National coverage and political concern on this scale seemed to me unthinkable a few years ago. Today, I must confess to feeling more than a little wearied by it. Not because as an area of social policy and public debate, mental health is not worthy of concern and investment - of course it is. No, my problem is with the poverty of imagination in the public and (particularly) political conversation around the issue. The drive for parity of esteem between physical and mental health has allied itself to our social, cultural and political belief that the solution to our problems is always 'more money' and 'more specialists'. This has led the conversation to a place where it is dominated by the rather conservative themes of greater investment and more treatment.

Here's why this is unhelpful. First, as I've written elsewhere, underinvestment in services is not among the most important reasons for the state of our collective mental health. Second; as such - and without some effort to address the social determinants of poor mental health - demand for services will always outpace increased investment. This is because investment in the tired service designs and structures of the status quo does nothing but recycle these determinants by creating a transactional dependency on highly skilled and expensive experts attempting to 'treat' our way out of a public health issue.

There are a number of false equivalences between physical and mental health that I always struggled to reconcile in the campaigns for better mental health, but the most glaring example is in the policy response to what is no less than a public health crisis in young people's mental health.

Consider an equivalent crisis in physical health - childhood obesity. The conversation and policy response is led by lifestyle, social and political interventions that include reducing children's intake of sugar, taxation, incentivising corporate responsibility and investment in physical exercise at school. In other words, preventative measures targeted at the origins (aetiology) of obesity and its medical effects. Nobody would seriously suggest the best way to tackle childhood obesity is by increasing the number of gastric band surgeries we perform, and yet this is the flavour of our current thinking on mental health, where the response of patients, professionals, celebrities and politicians seems limited to demands for more treatment by more trained professionals in more specialist services. This outcome is of course necessary because we all need to start opening up more. When we do, we'll break the stigma surrounding mental health through our greater social and cultural awareness of the issue and more people will seek help. It's an odd circular logic that misreads what's happening at a population level and, frankly, won't make a dent in the issue.
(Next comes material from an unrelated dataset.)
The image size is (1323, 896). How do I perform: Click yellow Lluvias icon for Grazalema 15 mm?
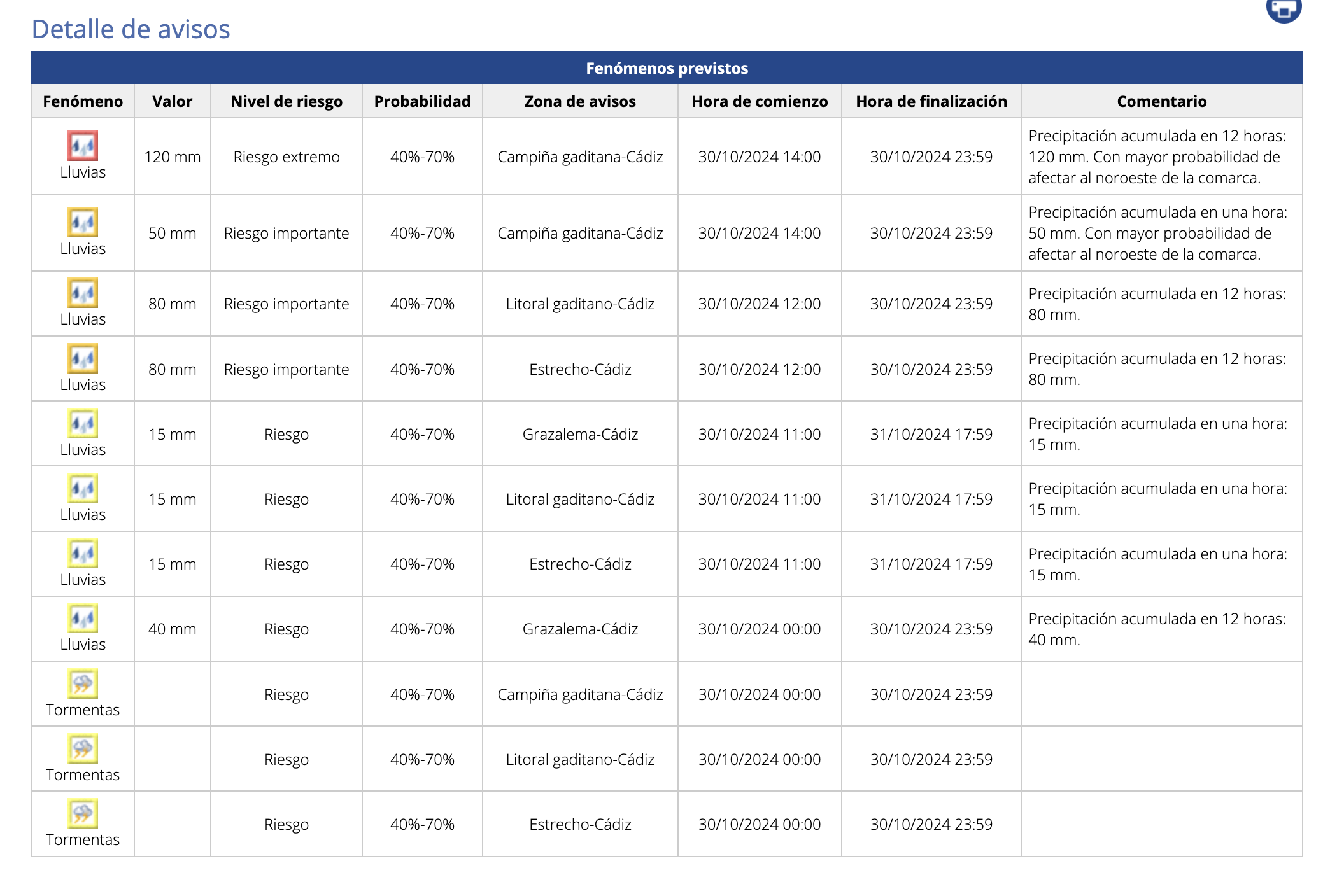[83, 423]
In this climate it's interesting (and will surprise most people) to learn that the OECD reckons the UK has 'for some time been at the forefront of evolution and change in the organisation of mental health systems, and ways of delivering mental health care'. Ours are also the second-best resourced mental health services in the world after the Netherlands; the very best resourced if this investment is taken as a proportion of spending on health overall.

Whatever this says about the relative state of mental health beyond our shores, if we are going to be at the forefront of new thinking then it's time we actually started thinking in new ways - and this starts with a more honest and socially reframed appraisal of what is driving our current levels of distress.

Our society is increasingly making people distressed and unwell, and we badly need more thinking, discussion and awareness of the solutions to our public mental health crisis that lie beyond and before treatment.